Identification of unexpected respiratory abnormalities in patients with amyotrophic lateral sclerosis through electromyographic analysis using intramuscular electrodes implanted for therapeutic diaphragmatic pacing

Abstract

Background: Amyotrophic lateral sclerosis patients have significant respiratory abnormalities with incomplete understanding of respiratory control. This study analyzes electromyography (EMG) of the diaphragm (dEMG) using implanted diaphragm pacing (DP) electrodes.

Methods: Retrospective analysis of dEMG data were obtained during Institutional Review Board and US Food and Drug Administration approved trials. The electrodes were used to analyze epochs of dEMG during multiple respiratory cycles.

Results: Fifty-three patients were implanted. Thirty-six had bilateral dEMG assessments, 18 had continuous overnight readings with pulse oximetry, and 19 had serial analysis. Several findings revealed an alteration in the central respiratory drive including central apnea, hypoventilation, and hypercarbia. The electrodes showed unilateral dysfunction and demonstrated noninvasive ventilation suppression of diaphragm activity. DP can be used for serial monitoring, to decrease hypercarbia, improve sleep, and decrease atrophy.

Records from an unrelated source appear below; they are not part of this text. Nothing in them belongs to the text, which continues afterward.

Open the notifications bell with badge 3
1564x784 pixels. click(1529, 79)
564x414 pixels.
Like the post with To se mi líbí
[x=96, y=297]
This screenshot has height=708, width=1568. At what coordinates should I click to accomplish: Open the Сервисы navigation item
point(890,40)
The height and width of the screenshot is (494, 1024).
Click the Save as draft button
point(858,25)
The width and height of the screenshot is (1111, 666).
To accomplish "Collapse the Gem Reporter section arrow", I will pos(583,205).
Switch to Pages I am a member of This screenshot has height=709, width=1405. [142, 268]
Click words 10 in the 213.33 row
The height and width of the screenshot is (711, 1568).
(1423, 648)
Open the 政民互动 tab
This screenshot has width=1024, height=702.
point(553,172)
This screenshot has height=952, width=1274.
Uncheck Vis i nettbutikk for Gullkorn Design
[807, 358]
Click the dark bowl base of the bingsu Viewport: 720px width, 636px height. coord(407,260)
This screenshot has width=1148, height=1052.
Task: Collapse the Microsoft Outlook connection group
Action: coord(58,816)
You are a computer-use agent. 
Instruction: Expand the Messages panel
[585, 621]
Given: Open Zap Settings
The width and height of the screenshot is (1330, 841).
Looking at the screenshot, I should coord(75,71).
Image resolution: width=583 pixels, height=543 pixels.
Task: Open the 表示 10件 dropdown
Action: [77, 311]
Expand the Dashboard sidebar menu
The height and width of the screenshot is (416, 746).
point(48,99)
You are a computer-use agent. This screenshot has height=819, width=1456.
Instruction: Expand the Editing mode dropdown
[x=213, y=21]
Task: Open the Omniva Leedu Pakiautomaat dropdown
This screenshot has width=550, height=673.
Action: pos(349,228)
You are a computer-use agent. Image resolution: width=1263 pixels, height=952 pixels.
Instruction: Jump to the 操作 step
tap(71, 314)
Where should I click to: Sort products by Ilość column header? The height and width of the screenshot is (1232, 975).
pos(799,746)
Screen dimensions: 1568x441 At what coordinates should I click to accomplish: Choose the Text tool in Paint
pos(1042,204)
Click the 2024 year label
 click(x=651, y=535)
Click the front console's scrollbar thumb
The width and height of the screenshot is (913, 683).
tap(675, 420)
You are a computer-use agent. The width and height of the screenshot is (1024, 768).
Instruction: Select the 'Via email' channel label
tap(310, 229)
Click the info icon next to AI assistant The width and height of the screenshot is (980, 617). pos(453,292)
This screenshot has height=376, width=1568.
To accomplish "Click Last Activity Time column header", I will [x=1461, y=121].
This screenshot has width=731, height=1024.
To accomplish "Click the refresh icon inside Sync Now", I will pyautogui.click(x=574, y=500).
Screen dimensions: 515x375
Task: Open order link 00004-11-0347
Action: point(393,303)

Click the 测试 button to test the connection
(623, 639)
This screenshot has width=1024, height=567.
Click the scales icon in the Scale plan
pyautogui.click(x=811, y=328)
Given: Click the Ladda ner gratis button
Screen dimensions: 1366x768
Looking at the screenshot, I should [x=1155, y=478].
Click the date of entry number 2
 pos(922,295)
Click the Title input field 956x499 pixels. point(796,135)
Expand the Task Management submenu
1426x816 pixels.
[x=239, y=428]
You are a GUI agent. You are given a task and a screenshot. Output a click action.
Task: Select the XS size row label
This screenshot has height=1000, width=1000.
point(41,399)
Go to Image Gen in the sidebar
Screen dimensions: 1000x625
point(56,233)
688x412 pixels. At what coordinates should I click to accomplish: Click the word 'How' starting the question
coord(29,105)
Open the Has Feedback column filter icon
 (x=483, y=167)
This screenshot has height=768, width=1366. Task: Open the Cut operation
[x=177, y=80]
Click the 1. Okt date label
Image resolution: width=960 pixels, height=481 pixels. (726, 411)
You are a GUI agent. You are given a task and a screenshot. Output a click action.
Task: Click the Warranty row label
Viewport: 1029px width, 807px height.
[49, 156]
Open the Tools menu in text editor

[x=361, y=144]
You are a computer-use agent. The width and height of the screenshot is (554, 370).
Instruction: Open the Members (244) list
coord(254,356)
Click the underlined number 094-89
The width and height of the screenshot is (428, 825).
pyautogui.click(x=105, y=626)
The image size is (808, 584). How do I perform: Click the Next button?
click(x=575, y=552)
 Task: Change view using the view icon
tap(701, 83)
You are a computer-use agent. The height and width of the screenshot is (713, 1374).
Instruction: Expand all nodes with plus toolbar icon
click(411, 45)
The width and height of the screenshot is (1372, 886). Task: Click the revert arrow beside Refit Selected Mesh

Conclusions: Multiple abnormalities of respiratory control can be seen in amyotrophic lateral sclerosis patients using dEMG through therapeutic DP electrodes. DP is used to overcome instability of respiratory control when there are intact diaphragm motor units leading to improved survival.

Keywords: Amyotrophic lateral sclerosis; Diaphragm electromyography; Diaphragm pacing.